Airbus, the Council for Scientific and Industrial Research's (CSIR's) National Laser Centre (NLC) and South African aviation industry leader, Aerosud have signed a collaboration agreement to explore the application of titanium powder-based additive layer manufacturing for fabrication of large and complex aerospace components. This agreement aims to dramatically cut aircraft component production costs through new technology.
Airbus' Dale King noted that the CSIR and Aerosud are the only organisations in the world doing work on high-speed, large-volume additive laser manufacturing, making them unique. "That is why we have decided to forge a partnership with them [the CSIR and Aerosud],"commented King. "We came to South Africa for this project because we believe the country has the necessary skills and competencies in the field of LAM."
The construction of a R37-million laser-based prototype machine is expected to be completed mid-2013, and it could produce larger-scale, complex titanium parts at a speed 10 times higher than standard manufacturing, said Beeuwen Gerryts, chief director of South Africa's Department of Science and Technology (DST). Currently, South Africa is the second largest producer of mined titanium ore. This project would boost the export of semi-finished or finished products in titanium industry and enable the South African industry to improve its global competitiveness and expand its market share.

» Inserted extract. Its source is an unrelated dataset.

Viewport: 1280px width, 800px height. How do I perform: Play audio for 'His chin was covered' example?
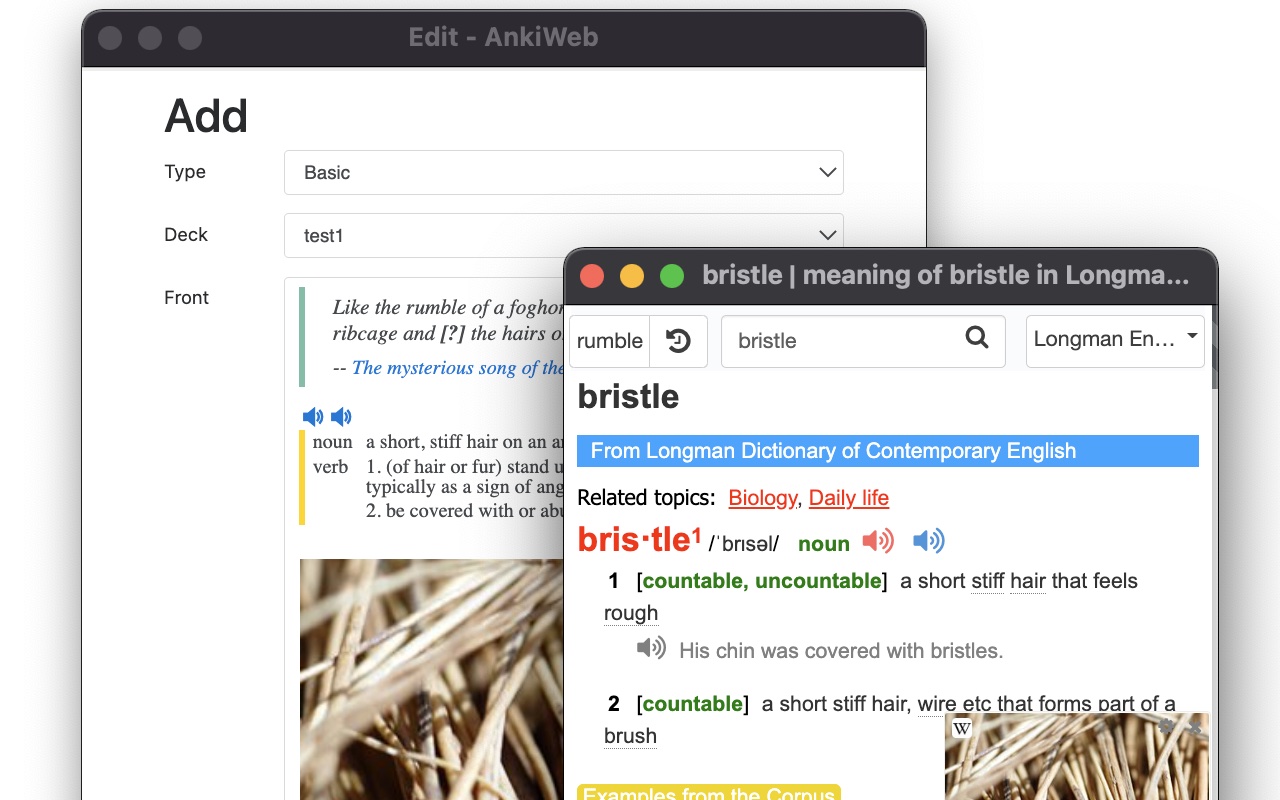point(651,648)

The ALM process, for which the initial proof-of-concept was completed a few months ago, involved the formation of an object from powder, arranged in layers, and fused by high-speed lasers. The process eliminated the need for bulk machining, cutting and welding, explained NLC operations manager and Aeroswift project coordinator Hardus Greyling.
The consortium would conduct a two-year testing, evaluation and process development phase to determine if the parts could be used in aircraft.
The CSIR noted that an additional unspecified amount of funding would be required during this phase.
The DST-funded project, if successful, could significantly reduce manufacturing costs and minimise material waste. Current, traditional manufacturing processes waste about 95% of costly raw materials.
Dr Ndumiso Cingo of the CSIR said: "The signing of this collaboration agreement represents a major step in ensuring that we develop laser additive manufacturing (LAM) technologies with inputs from our industry partners to make sure that these technologies are relevant when they are commercialised."
He said that if the technology succeeds, it would flow into Airbus' supply chain where the parts developed through the LAM project will be used - once tested and evaluated - in Airbus manufactured aircraft.